» LISTED ENTRIES
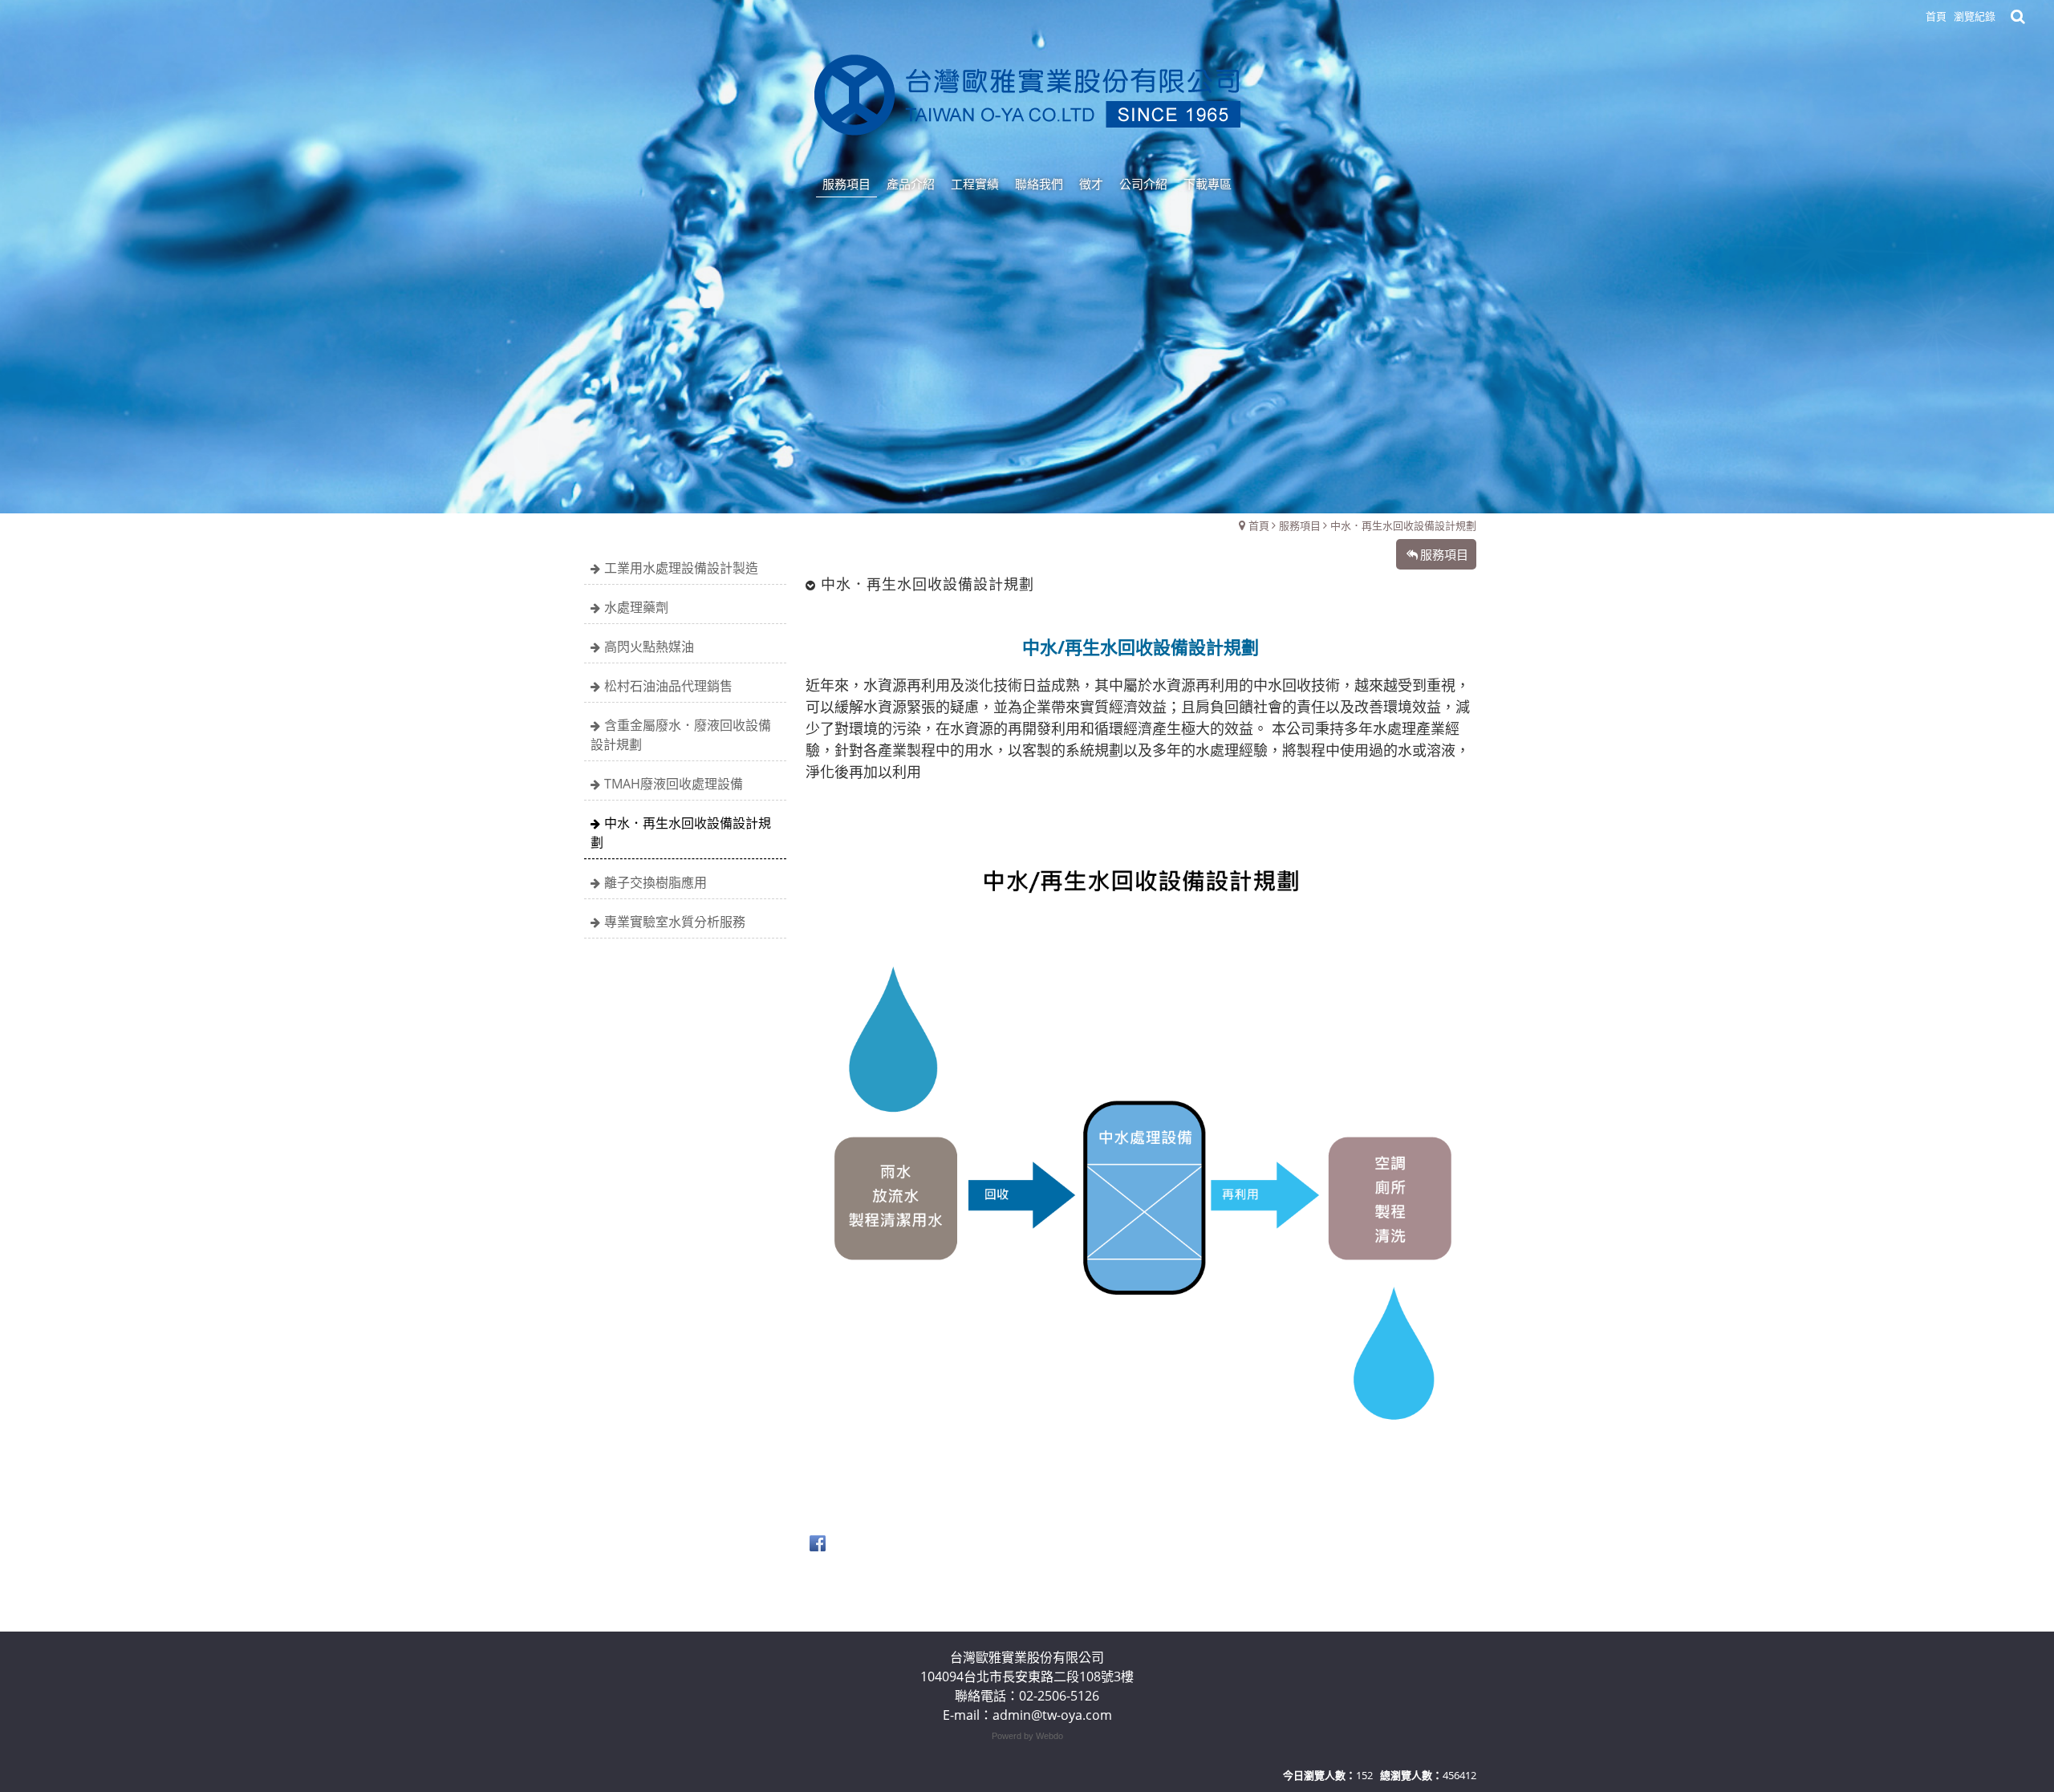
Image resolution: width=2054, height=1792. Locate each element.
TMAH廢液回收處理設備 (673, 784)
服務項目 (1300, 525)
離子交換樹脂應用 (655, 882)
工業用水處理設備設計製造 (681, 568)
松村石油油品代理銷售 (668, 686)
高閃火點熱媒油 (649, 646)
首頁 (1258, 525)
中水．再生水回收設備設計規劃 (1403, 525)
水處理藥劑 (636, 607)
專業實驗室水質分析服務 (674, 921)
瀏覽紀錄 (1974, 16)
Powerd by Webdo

» PROBLEM DETAILS
Write out only the lines from the one containing "離子交換樹脂應用 (655, 882)" through the end of the listing above, exactly as they stand.

» ANSWER BOX
離子交換樹脂應用 (655, 882)
工業用水處理設備設計製造 (681, 568)
松村石油油品代理銷售 (668, 686)
高閃火點熱媒油 (649, 646)
首頁 (1258, 525)
中水．再生水回收設備設計規劃 (1403, 525)
水處理藥劑 (636, 607)
專業實驗室水質分析服務 (674, 921)
瀏覽紀錄 (1974, 16)
Powerd by Webdo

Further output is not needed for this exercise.